EM FLAGRANTE – Eu sabia que a situação dela era péssima. Na época estava vigente a antiga Lei de Entorpecentes (Lei 6.368, de 1976). E o temido artigo 12 apenava com prisão de 3 a 15 anos e multa, sem distinção alguma, nem mesmo de quantidade do entorpecente apreendido, quem transportasse e trouxesse consigo substância entorpecente (droga).
Levada à presença do juiz –, aliás, de uma juíza criminal – a moça contou a verdade. Que nunca fumou maconha. Que era a primeira vez que ia experimentar. Que estava arrependida. Que trabalhava. E fez comoventes desabafos, sempre chorando e soluçando muito, ela, sua mãe, seus irmãos, eu e minha esposa que estava lá comigo… Todos chorávamos juntos. A juíza decidiu ouvir o promotor que concordou tomar por termo, na mesma audiência, as declarações de todos, inclusive dos dois PMs que efetuaram a prisão. Até eles estavam emocionados.
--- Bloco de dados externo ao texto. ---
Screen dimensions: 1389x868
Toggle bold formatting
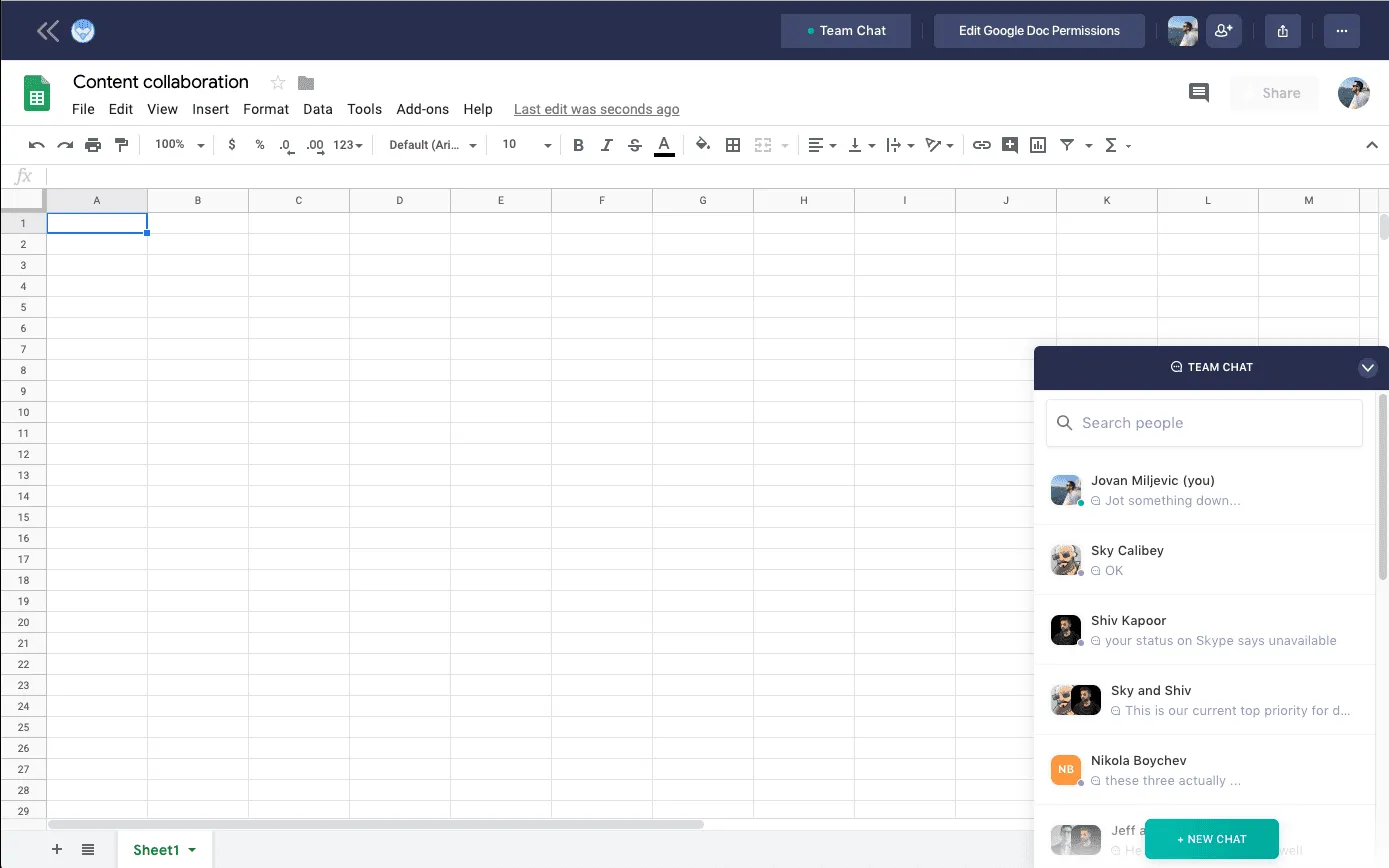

VER, OUVIR E SENTIR – O que interessa, nesta época em que se fala da instituição do “juiz de garantia”, vem agora. A juíza, no quinto dia seguinte à prisão da jovem, assinou a sentença absolutória. E o que importa registrar foram os verbos que a juíza repetiu várias vezes na sua longa e bendita sentença: ver, ouvir e sentir.
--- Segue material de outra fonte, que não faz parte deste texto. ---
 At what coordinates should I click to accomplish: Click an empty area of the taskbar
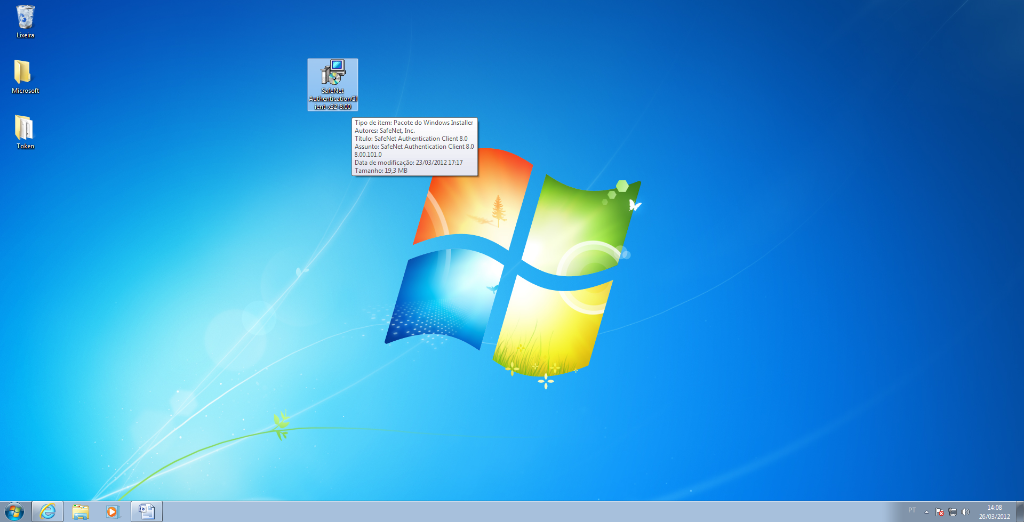[500, 511]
Sentenciou a juíza que condenar aquela jovem era o mesmo que destruir o seu futuro. Que ela era inocente, na acepção mais verdadeira da palavra.
“Eu colhi seu interrogatório. Eu vi, eu senti e ouvi declarações de pureza e candura. Independente dos laudos e exames médicos-periciais que constataram que ré não ingeriu bebida alcoólica e também não fizera uso de substância entorpecente, conforme resultado dos exames médicos existentes nos autos, estou convicta de que é meu dever dar-lhe a libertação. Isto porque eu colhi seu depoimento, eu a senti, e com a ré eu conversei na audiência. E dela ouvi sua história de vida e eu a senti pura, sem maldade e tomada de arrependimento. Eu ouvi o depoimento de familiares e testemunhas que falaram a verdade a este juízo. Eu não posso condená-la”.
NAS MÃOS DE DEUS – A juíza então mandou expedir mandado de soltura. E determinou que a jovem, uma vez por mês, comparecesse à sua presença para contar o que estava fazendo na vida. Não foi uma imposição da juíza, mas uma preocupação carinhosa. Até que um dia a jovem desapareceu do fórum. E ao me ver no corredor, a juíza me indagou o paradeiro dela. Sem ter a resposta na hora, fui à família. E fiquei sabendo que a jovem tinha ingressado num convento na região serrana do Rio. E decidira se tornar freira.
Fui até lá, com minha mulher. E encontramos a jovem já vestida com o “hábito” preto. Hoje, perto de 40 anos depois e com 58 anos de idade, a irmã RPSF é a madre superiora do convento.
Indaga-se: que sorte teria essa jovem se, naquela época em que foi absolvida pela mesma juíza que presidiu toda a instrução criminal do processo, existisse o tal “juiz de garantia”, que nada mais é do que o juiz que instrui o processo, que colhe depoimentos, que ouve o acusado, que ouve testemunhas e depois envia os autos do processo ou do inquérito policial, segundo consta (papelada, enfim) para um outro juiz, que examinará os textos, frios e sem vida, e sem ter mantido qualquer contato pessoal, direto ou indireto, com as pessoas envolvidas (principalmente com a parte acusada), e dará a sentença final?
TERIA SIDO INOCENTADA? – Certamente a sorte da jovem teria sido outra. Nem se diga que a criação do “juiz de garantias” ficaria limitada apenas ao exercício de uma espécie de “presidência do inquérito policial”. Isto porque juiz não preside inquérito, e sim delegado de polícia.
Ou o magistrado é o juiz da causa ou não é. Se for, não pode repartir seu ofício com outro magistrado. Precisa ver, ouvir e sentir qual é a decisão mais acertada.